Furthermore, silver has historically been a real money substitute for paper fiat currency. The governments of the world cannot afford to allow silver’s price to rise on the perception that people are losing confidence in their country’s paper fiat currency.
Manipulation Has Contributed to Physical Silver Shortages
The price of silver has been kept in check by via the management of a profitable and decades-long net short futures position held by the market’s largest banking players, who have allegedly been acting as agents for the controllers of money.
Of course, if these controllers selling silver make a futures market trading loss, they only have to print more paper money to pay for it, since the seller of a futures contract controls whether or not physical delivery occurs.
Lower paper silver prices also allow them to pick up cheap physical silver from the unsuspecting public that still typically remains unaware of the futures market manipulation.
Chronic Shorts Unwinding
That these illegal and manipulative short positions currently appear to be unwinding as public awareness and even official scrutiny rises has now become widely accepted. Perhaps this is a visible response to the CFTC’s ongoing and largely ineffective five year investigation into silver futures price manipulation.

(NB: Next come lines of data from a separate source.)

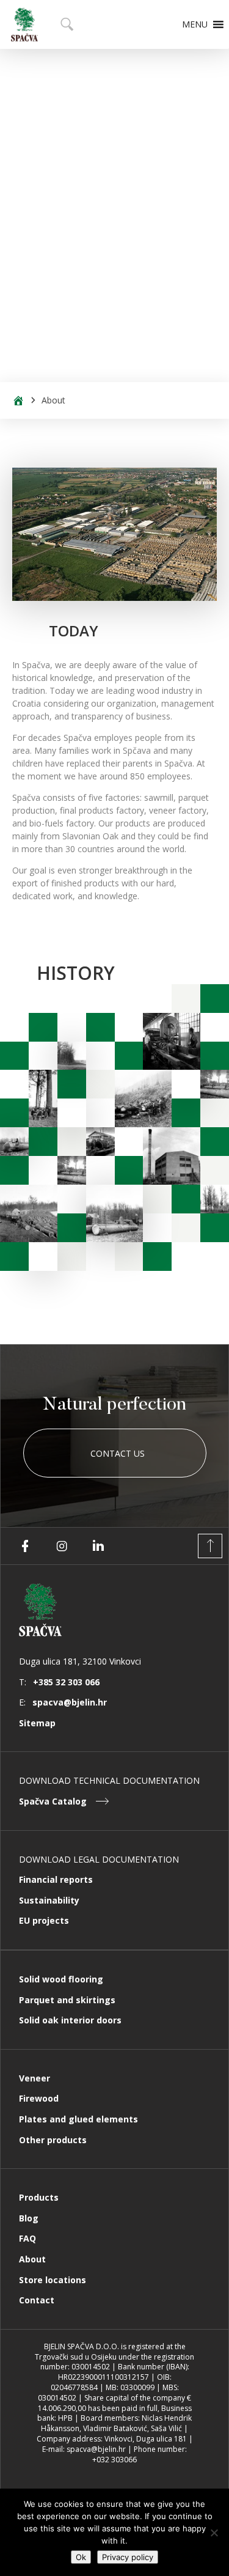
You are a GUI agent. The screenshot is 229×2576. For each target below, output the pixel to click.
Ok (81, 2557)
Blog (28, 2218)
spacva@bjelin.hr (69, 1702)
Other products (53, 2140)
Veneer (34, 2078)
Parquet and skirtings (67, 2000)
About (32, 2259)
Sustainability (49, 1900)
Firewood (39, 2098)
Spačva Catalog (53, 1801)
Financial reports (56, 1879)
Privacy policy (127, 2557)
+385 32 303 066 (66, 1682)
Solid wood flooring (61, 1979)
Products (39, 2197)
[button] (195, 24)
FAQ (27, 2238)
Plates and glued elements (78, 2119)
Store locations (52, 2280)
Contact (36, 2300)
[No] (214, 2532)
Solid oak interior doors (70, 2020)
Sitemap (37, 1723)
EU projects (44, 1920)
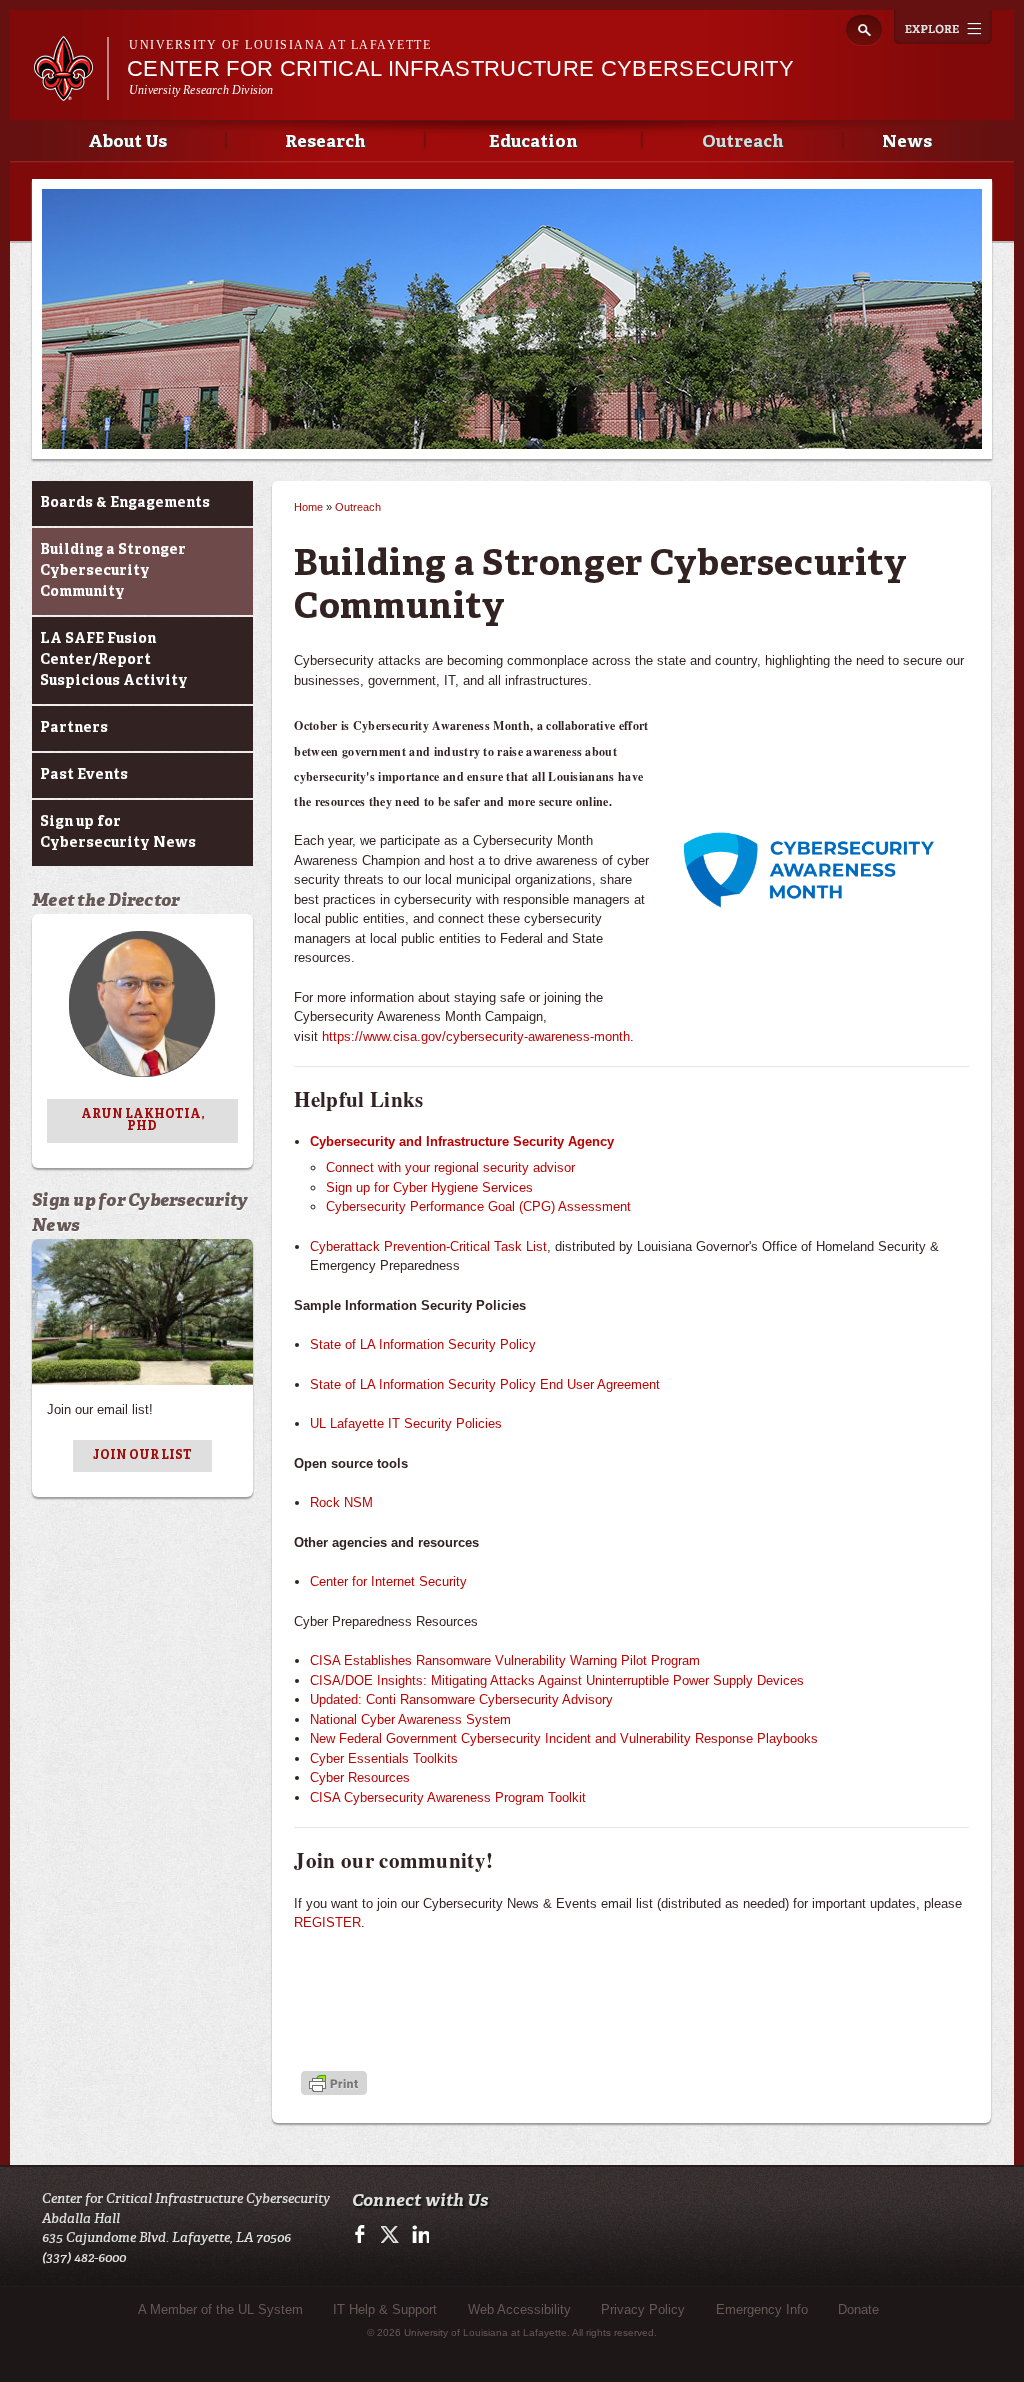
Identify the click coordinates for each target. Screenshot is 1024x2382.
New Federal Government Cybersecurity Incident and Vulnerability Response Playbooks (564, 1738)
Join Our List (142, 1456)
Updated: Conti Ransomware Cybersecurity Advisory (461, 1699)
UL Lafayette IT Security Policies (406, 1423)
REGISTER (327, 1922)
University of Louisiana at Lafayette (280, 45)
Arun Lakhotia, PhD (142, 1121)
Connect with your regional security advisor (450, 1167)
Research (325, 142)
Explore (943, 27)
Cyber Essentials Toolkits (384, 1758)
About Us (127, 142)
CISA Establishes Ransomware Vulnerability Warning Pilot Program (505, 1660)
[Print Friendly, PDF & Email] (334, 2085)
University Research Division (201, 90)
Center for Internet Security (388, 1581)
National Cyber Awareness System (410, 1719)
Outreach (742, 142)
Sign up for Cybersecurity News (118, 832)
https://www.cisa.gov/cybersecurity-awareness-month (476, 1036)
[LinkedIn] (417, 2240)
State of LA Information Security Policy (423, 1344)
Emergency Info (762, 2309)
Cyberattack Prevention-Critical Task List (428, 1246)
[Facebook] (363, 2240)
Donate (858, 2309)
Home (308, 507)
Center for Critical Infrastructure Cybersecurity (460, 68)
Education (533, 142)
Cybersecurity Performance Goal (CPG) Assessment (478, 1206)
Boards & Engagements (125, 503)
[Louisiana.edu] (70, 91)
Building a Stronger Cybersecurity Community (113, 571)
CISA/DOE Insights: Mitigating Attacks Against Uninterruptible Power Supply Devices (557, 1680)
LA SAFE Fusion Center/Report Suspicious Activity (114, 660)
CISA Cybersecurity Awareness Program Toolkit (448, 1797)
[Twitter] (390, 2240)
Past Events (84, 775)
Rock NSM (341, 1502)
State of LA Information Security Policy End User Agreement (485, 1384)
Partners (74, 728)
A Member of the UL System (220, 2309)
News (907, 142)
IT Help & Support (385, 2309)
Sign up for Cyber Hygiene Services (429, 1187)
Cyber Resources (360, 1777)
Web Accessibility (519, 2309)
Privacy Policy (643, 2309)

The revelation that J.P. Morgan Chase and Goldman Sachs are basically exiting commodities also seems timely. Both of these banks are members and primary dealers for the U.S. Central Bank — the privately owned Federal Reserve Bank. JPM and Goldman are essentially acting as fronts for the Fed’s market presence and therefore are one and the same.
While the Fed is neither fully federal nor a reserve, like its name would imply, its independence seems more and more at risk as the need for a buyer of last resort for U.S. government debt is growing. It now seems almost inevitable that the need to prop up the ailing Treasury market will be 100% once the bond market really begins to fall.
Physical Supply and Demand Factors
Still, what if the big players agreed to look the other way and actually allow silver’s price to rise because of an acknowledged industrial shortage? This sort of reasoning reduces the risk to their funny money fiat currency system. The price rise could be framed as simply being due to an increase in volatility, or perhaps more negatively portrayed in the media as speculator driven.
The mainstream has never acknowledged silver’s steady investment demand, and always seems quick to parrot questionable "surveys" that count coin demand as surplus. Furthermore, the bullion banks seem to desperately need gold bullion, if the progressively negative GOFO rates the gold market has recently seen are any indication. Negative GOFO rates are a relatively rare occurrence that means the bullion banks will pay physical gold holders to lease their bullion and are indicative of a physical gold shortage.
Given the recent widening of the gold to silver ratio, silver could readily outperform gold this year before garnering too much attention. This could be the mainstream’s justification for a rise in silver over coming in months, especially since silver’s price has already fallen considerably along with the quantitative easing taper-induced free fall in equities.